Everything from the first line of the material below through the line containing "Given: Click the hamburger menu icon" is to be printed exactly, and nothing more.

**Material shown:**
....................
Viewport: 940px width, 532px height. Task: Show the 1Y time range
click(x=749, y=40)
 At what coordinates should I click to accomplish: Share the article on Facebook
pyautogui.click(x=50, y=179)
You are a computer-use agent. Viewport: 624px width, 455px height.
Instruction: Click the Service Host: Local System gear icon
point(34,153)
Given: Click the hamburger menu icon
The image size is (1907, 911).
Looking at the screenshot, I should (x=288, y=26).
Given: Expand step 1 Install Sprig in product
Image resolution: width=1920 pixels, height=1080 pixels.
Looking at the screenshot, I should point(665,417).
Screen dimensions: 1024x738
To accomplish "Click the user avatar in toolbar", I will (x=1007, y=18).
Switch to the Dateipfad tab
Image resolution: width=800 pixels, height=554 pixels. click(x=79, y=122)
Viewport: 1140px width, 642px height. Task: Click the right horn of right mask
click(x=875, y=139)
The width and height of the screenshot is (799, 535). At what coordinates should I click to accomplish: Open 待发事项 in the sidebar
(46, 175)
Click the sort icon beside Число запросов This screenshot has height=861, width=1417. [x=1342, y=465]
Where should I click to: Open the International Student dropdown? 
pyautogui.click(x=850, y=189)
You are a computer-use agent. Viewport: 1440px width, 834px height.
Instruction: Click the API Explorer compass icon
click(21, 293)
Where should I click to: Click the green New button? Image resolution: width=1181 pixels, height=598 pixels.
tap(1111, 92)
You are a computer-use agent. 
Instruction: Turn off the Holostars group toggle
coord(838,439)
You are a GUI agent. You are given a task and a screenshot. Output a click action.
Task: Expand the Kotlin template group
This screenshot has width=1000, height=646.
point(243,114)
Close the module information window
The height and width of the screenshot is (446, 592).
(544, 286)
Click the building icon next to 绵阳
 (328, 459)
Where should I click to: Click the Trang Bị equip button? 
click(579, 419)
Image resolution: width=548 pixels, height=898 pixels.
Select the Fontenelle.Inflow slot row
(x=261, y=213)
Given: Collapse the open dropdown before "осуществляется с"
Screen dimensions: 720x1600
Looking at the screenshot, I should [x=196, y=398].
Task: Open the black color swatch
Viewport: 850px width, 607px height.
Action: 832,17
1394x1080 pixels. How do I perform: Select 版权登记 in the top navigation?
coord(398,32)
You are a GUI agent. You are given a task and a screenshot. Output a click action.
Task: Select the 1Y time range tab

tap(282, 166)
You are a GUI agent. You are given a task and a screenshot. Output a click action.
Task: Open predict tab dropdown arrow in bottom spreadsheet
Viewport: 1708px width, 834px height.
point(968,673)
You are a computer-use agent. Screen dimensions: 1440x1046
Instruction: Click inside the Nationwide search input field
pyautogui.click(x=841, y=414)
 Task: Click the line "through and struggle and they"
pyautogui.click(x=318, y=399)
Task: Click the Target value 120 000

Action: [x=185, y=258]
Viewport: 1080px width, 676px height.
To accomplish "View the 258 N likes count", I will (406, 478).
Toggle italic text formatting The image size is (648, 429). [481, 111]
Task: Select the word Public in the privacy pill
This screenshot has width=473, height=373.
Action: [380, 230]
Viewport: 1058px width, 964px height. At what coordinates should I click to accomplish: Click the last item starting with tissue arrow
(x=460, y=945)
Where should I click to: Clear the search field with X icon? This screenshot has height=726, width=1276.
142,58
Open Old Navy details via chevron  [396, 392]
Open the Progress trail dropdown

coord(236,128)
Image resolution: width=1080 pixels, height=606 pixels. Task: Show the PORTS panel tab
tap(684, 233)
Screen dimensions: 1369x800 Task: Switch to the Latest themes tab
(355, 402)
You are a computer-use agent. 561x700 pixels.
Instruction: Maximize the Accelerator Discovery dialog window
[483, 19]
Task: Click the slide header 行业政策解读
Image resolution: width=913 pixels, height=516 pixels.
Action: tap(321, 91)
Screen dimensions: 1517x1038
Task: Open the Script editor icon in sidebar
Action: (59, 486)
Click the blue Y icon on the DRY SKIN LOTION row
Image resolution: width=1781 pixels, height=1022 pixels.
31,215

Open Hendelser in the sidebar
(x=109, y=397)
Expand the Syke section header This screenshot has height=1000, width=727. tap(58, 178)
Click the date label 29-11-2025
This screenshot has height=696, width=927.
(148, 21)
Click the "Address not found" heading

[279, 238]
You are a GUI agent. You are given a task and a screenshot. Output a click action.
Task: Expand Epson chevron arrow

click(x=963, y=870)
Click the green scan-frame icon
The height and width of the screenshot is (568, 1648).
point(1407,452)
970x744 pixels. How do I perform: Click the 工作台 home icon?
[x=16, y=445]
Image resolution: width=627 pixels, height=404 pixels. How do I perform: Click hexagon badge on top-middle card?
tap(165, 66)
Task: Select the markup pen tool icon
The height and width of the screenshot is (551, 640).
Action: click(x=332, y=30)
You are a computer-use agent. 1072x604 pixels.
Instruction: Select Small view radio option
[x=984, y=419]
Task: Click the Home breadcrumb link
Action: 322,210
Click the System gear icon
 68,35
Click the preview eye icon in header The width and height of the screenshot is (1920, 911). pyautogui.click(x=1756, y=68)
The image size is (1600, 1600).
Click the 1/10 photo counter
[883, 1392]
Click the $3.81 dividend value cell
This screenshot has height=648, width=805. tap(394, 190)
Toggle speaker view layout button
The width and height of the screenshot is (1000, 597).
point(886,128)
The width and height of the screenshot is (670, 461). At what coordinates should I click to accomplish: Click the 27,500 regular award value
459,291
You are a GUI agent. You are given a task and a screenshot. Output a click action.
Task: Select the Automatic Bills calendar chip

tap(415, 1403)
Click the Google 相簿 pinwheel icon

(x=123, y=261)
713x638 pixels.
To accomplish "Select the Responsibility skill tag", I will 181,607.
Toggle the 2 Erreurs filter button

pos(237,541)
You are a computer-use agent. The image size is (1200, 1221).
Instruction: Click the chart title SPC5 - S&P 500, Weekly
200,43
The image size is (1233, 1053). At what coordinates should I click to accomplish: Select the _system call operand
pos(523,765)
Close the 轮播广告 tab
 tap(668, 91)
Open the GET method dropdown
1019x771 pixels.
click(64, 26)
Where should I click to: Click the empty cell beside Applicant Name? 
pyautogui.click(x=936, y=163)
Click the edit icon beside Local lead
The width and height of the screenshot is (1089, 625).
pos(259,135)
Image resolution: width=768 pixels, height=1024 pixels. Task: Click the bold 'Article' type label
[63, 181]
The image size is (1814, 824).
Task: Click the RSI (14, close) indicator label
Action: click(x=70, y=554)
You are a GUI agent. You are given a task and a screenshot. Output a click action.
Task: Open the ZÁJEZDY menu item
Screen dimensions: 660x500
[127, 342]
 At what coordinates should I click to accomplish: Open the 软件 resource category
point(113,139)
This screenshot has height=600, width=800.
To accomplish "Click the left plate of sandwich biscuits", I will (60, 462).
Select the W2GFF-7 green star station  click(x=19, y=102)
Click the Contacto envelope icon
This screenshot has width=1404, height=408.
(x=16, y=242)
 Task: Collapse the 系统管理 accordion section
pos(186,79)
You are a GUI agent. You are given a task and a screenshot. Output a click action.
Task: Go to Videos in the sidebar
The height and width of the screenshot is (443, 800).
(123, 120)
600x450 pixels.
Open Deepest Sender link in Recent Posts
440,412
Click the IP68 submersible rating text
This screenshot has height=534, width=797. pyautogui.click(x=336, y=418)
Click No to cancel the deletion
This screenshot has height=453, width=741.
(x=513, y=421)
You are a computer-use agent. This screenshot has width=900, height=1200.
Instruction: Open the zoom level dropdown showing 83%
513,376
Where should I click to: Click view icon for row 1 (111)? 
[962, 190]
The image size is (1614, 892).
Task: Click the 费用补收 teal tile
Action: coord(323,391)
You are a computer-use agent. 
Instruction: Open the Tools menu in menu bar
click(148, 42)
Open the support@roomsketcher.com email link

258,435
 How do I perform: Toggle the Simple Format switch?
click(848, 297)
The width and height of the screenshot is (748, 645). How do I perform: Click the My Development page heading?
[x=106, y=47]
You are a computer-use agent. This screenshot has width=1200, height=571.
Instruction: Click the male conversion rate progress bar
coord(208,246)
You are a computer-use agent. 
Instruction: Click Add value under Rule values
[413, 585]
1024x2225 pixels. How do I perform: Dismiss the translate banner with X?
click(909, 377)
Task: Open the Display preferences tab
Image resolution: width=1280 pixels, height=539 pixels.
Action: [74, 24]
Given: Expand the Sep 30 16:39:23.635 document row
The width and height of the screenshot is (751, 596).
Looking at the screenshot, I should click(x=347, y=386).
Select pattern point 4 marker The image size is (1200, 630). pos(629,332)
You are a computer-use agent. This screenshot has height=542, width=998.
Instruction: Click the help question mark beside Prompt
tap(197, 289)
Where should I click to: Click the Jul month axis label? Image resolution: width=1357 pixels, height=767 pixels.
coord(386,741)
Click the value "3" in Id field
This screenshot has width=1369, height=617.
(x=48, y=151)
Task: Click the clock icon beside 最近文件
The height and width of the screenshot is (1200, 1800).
....................
**Output:**
Viewport: 940px width, 532px height. Task: Show the 1Y time range
click(x=749, y=40)
 At what coordinates should I click to accomplish: Share the article on Facebook
pyautogui.click(x=50, y=179)
You are a computer-use agent. Viewport: 624px width, 455px height.
Instruction: Click the Service Host: Local System gear icon
point(34,153)
Given: Click the hamburger menu icon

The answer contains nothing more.